エスカレーターで下っているのを見て、心の中で
「バイバイ~」
って、手をふっていた。
かえっち、すぐ飛んで来て
「あの男の子、今日も来てくれてたな~」
「そうなんですよ」
「なに買うてくれたん?」
「アディダスのショーツですね」
「好きなんやな~」
「えっ?うちのことですか?」
「ちがうわよ~アディダスのショーツを!」
「あっ?そっか...」
「リオのことも好きなのかもね」
「えーっ?ほんまですか?」
「いや、知らんけど...」
「もー!知らないのに言わないでくださいよー」
「あははは、ごめんごめん...でも来週も来たら好きなのかもね~」
「アディダスのショーツですか?」
「リオのことをよっ!」
「えーっ?うちのことを?」
「来週も来たらねっ」
「来るかな~?」
「さあね~どやろね~」
その次の日曜日になった。
京都の四条河原町の自分の下宿から、電車に乗って梅田まで行く。
京トレイン雅洛に乗って。
うちは、この電車、大好き。
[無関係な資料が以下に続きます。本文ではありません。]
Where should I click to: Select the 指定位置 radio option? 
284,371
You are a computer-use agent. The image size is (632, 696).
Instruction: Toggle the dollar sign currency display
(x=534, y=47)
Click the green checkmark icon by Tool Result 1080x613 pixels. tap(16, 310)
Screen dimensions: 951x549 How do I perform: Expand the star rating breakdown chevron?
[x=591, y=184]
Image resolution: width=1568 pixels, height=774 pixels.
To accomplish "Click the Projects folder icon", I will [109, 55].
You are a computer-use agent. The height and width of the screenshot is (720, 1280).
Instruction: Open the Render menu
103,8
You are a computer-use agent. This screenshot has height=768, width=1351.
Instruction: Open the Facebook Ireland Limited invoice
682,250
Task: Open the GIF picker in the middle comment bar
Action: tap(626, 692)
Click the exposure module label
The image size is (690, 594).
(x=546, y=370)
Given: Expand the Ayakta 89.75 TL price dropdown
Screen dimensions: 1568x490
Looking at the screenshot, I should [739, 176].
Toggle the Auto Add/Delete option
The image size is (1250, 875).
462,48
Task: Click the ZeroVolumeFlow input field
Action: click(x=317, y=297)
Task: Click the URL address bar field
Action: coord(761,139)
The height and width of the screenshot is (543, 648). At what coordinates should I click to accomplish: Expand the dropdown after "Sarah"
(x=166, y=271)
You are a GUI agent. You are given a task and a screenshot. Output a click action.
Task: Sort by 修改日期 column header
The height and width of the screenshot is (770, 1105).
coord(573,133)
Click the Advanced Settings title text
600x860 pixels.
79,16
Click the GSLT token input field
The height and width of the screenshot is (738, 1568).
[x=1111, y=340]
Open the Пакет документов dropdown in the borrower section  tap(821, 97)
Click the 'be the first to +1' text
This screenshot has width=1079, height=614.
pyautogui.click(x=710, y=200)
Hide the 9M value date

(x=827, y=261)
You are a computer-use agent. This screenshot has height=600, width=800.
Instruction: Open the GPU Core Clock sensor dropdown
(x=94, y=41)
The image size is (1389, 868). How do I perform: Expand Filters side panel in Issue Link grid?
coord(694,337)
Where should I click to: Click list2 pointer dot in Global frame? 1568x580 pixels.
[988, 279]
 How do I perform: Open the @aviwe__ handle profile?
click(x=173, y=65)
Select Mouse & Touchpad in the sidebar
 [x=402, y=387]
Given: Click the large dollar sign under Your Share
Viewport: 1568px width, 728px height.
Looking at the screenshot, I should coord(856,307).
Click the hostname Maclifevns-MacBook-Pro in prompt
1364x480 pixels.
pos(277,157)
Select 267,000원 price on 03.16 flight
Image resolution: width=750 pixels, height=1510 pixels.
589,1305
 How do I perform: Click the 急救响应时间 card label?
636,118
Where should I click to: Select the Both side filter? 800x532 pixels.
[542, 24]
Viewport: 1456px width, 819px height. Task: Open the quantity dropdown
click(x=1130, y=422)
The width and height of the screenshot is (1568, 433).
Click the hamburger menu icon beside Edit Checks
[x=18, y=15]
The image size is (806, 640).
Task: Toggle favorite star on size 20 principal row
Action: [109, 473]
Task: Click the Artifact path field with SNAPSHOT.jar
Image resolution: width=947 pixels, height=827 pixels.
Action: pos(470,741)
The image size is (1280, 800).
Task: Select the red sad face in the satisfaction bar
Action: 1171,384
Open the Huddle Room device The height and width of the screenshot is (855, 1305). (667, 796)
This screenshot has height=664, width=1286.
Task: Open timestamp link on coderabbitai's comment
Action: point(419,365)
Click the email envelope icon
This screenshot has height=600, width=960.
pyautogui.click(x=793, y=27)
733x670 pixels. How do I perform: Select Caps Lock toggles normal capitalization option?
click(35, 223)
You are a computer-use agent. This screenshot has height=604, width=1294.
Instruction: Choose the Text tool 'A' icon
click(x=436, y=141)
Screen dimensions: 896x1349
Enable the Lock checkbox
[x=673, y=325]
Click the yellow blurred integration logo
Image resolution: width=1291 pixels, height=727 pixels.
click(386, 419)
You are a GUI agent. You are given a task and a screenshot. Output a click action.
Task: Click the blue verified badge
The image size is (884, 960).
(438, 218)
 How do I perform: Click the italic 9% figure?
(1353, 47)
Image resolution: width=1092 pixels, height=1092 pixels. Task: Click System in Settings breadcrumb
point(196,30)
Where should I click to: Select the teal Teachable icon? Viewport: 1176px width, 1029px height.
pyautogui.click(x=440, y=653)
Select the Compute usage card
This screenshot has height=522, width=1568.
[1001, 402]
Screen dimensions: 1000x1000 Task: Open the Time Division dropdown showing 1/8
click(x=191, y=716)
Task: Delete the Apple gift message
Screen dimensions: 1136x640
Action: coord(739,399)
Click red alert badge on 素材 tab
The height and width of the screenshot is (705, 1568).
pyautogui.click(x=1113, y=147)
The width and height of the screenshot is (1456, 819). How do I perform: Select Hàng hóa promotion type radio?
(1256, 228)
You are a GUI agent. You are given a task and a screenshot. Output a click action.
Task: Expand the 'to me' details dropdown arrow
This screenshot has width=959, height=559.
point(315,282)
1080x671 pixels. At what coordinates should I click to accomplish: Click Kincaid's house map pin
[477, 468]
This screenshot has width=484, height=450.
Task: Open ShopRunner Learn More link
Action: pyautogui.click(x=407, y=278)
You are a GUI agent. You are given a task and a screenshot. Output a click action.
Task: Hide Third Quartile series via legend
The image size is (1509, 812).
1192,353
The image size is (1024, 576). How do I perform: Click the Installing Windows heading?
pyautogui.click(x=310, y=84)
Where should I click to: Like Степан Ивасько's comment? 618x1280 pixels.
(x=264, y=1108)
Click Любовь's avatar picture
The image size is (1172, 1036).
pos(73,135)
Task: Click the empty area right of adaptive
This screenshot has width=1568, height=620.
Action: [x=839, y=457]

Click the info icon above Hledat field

世界でいちばん好きかも...電車の中まで京都っぽくて。
売り場に着いて、その日の仕事を始めた。
午前中は男の子はあらわれなかった。
お昼をかえっちといっしょに社食で食べた。
かえっちは
「今日も、あの男の子、リオに会いに来るかな~?」
って言ってる。
そして
「こんにちは~!」
って、男の子のしゃべる真似をしている。
「こんにちは~!リオちゃん!」
「いや、リオってこと知らないし...」
「えーっ?知らないの~?」
「知らないよ~!言ってないもん」
「えーっ?言ってないの~?なんで~?」
「なんで~って...」
「じゃあ、リオも、その子の名前、知らないんだ?」
「うんっ!知らないでー」
「えーっ?ほな、今日会ったら名前くらい、おたがいに言うようにせな!」
「そうかな~?」
「そうやで~」
お昼も終わって、売り場に戻った。
そしたら
「こんにちは~!」
って声、背後から聞こえてきた。
あーっ?今日もやっぱり来てくれたーっ!
って思って、嬉しくなって
「いらっしゃいませ~!」
って振り返ったら、かえっちだった。
「もーっ!真似すな!ちゃんと仕事して!」
「ごめんごめん」
って言って、かえっちの売り場に戻って行った。
しばらくして、また背後から
「こんにちは~!」
っていう男の子の声、聞こえてきたから
バッと振り返って
「かえっち!また真似してるやろー!」
って言ったら、その男の子やった。